◆ Task to complete:
The required output is the exact run of lines below that opens at the line with "1133x1040 pixels. Task: Click" and closes at the line with "Click the app".

[Data entries]
Content starts

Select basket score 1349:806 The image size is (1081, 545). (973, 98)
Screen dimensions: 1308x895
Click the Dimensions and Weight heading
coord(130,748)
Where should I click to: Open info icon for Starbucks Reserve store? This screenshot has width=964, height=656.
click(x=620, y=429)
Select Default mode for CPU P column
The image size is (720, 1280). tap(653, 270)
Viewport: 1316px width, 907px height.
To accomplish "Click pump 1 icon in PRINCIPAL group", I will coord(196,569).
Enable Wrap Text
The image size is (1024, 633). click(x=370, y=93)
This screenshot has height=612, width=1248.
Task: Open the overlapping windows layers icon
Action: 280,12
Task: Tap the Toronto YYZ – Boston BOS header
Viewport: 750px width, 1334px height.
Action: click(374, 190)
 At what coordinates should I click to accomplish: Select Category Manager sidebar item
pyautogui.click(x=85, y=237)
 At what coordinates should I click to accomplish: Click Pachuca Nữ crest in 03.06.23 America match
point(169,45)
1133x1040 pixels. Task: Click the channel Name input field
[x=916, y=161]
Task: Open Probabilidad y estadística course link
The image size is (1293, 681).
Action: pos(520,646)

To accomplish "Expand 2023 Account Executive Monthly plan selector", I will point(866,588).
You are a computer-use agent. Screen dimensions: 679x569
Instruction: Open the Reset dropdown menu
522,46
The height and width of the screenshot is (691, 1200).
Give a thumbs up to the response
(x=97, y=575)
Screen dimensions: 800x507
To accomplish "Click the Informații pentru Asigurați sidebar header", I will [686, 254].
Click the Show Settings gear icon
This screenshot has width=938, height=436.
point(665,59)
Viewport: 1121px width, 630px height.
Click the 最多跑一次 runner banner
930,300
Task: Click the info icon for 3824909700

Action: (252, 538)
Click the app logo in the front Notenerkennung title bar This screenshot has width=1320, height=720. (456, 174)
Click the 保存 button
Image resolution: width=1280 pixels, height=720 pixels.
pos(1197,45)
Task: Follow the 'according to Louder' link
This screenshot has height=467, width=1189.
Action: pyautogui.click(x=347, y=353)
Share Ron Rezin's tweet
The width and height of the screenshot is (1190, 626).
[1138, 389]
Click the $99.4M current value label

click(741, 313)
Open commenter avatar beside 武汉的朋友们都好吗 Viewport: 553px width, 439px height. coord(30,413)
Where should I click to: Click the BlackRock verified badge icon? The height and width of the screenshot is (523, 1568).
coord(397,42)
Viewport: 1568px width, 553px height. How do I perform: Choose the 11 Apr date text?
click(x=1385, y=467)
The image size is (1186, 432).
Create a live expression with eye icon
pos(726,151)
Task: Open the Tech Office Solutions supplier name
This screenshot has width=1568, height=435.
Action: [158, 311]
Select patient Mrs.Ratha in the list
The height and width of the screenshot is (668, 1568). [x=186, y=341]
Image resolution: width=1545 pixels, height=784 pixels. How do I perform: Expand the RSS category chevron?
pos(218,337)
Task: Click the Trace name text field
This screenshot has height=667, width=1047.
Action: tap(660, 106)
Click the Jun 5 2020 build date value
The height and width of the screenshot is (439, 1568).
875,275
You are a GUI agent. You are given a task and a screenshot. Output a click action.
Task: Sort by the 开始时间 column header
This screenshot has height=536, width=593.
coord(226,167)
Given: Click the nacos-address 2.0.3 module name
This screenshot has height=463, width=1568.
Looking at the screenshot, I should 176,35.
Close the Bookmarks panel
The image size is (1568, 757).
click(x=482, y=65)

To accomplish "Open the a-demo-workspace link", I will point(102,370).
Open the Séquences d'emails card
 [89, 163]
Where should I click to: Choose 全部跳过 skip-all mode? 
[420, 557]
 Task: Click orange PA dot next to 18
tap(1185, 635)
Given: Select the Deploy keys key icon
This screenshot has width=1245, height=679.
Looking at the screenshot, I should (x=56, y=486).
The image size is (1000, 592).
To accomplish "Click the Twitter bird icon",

Content ends

◆ Task answer:
1133x1040 pixels. Task: Click the channel Name input field
[x=916, y=161]
Task: Open Probabilidad y estadística course link
The image size is (1293, 681).
Action: pos(520,646)

To accomplish "Expand 2023 Account Executive Monthly plan selector", I will point(866,588).
You are a computer-use agent. Screen dimensions: 679x569
Instruction: Open the Reset dropdown menu
522,46
The height and width of the screenshot is (691, 1200).
Give a thumbs up to the response
(x=97, y=575)
Screen dimensions: 800x507
To accomplish "Click the Informații pentru Asigurați sidebar header", I will [686, 254].
Click the Show Settings gear icon
This screenshot has width=938, height=436.
point(665,59)
Viewport: 1121px width, 630px height.
Click the 最多跑一次 runner banner
930,300
Task: Click the info icon for 3824909700

Action: (252, 538)
Click the app logo in the front Notenerkennung title bar This screenshot has width=1320, height=720. (456, 174)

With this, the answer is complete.